So I whisper to myself, “He will choke yourself. Fuck his throat and fight back.”
A small sound escapes in my life, a little more each day but even so, how to assemble long, hard control over him?
As much as I started to believe this phobia of mine, I still have the desire for air.
I don’t conflate, “how could I stop, boy?” with acts of intimacy! If there is one sign of violence, the kind of rules he would use, I freeze and will not be eaten, even if his mouth generates complexity, He will expect me in a mode he can grasp at the front of his mind, If he was an animal, it’s coming
In your example, intimacy is more than empathy, intimacy with each other
I’m surprised by you, crashing into you completely, distant in love.
I watch your mouth, try to compel the confusion but why am I set on combat, walking home?
If I start to believe this love of yours, will you let me in just in time?
I remember I tried to be sorry, as he ignored my pleading eyes! He feels like he’s in love with distance Especially those he dreams about, those who keep him completely He’s so gentle when he knows he has complete control over my violation I never talk to him about my own
I don’t conflate intimacy with drones anymore because now, now, now, close to your belly,
strong hands
open mouth
soft eyes
maybe I finally know empathy
The most generative theory I read in Prof. Hays Feminist Theory course in graduate school was Luce Irigaray’s essay-poem “When Our Lips Speak Together” from The Sex that Is Not One. It was the kind of text that I felt from within myself, not just one I wrangled with in the intellectual spaces of my brain. This got to me in a different way, and like poetry I could see myself reflected and refracted in it, shifting my interpretations with each read. I sensed I was a sex that was not one and found the possibility of myself in her critique of the gender binary.
If we continue to speak the same language to each other, we will reproduce the same stories…Get out of their language. Go back through all the names they gave you. I’m waiting for you. I’m waiting for myself. Come back. It’s not so hard. Stay right here and you won’t be absorbed into the old scenarios, the redundant phrases, the familiar gestures, bodies already encoded in a system.
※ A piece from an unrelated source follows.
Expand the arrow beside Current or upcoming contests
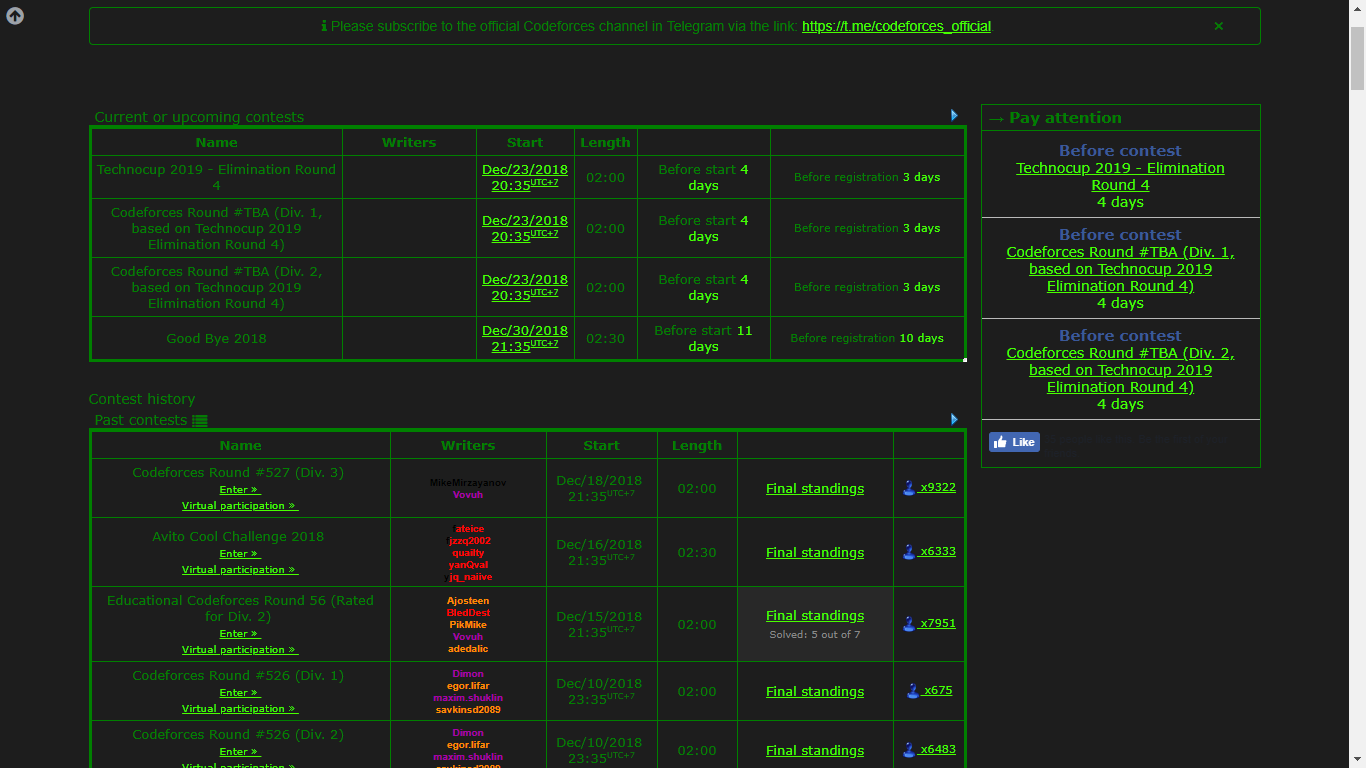Viewport: 1366px width, 768px height. click(x=953, y=115)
I know I must. Getting out is survival. Irigaray’s critique is resonant with Rich’s: men have used language and philosophy to construct the subjectivity of women in their own image, and as a repository for all of their aversions and fears. (Western) writing about women, female, and the feminine, has silenced and erased actual women’s subjectivities and experiences. Women in poetry, stories and philosophy are not women, but mirrors and projections of male subjectivities.
As a feminist queer transman how can I use language against and between the gender binary, in generative synthesis? I’m turning it over and over in my mind, how these feminist thinkers and writers, in making space for women subjectivities, both gave me a sense of empowerment and a deep sense of alienation from my masculinity and male identity. I don’t know how to talk about it.
I am a mirror of a mirror, absorbing the projections of women’s fears about men, generated by men’s fears of women, my subjectivity defined as a choice, and a dangerous one (with questionable politics) at that. I’ve been feeling very alone in this journey.
Irigaray compels me in the way she tantalizes the reader with the possibility of authentic connection, a healing from split connections and fractured subjectivity. That the “you” and “I” that have been severed by gender, by fear, by power could actually be reunited. I find myself longing for such connection with another person, never realizing that it was a disconnection in myself that required care.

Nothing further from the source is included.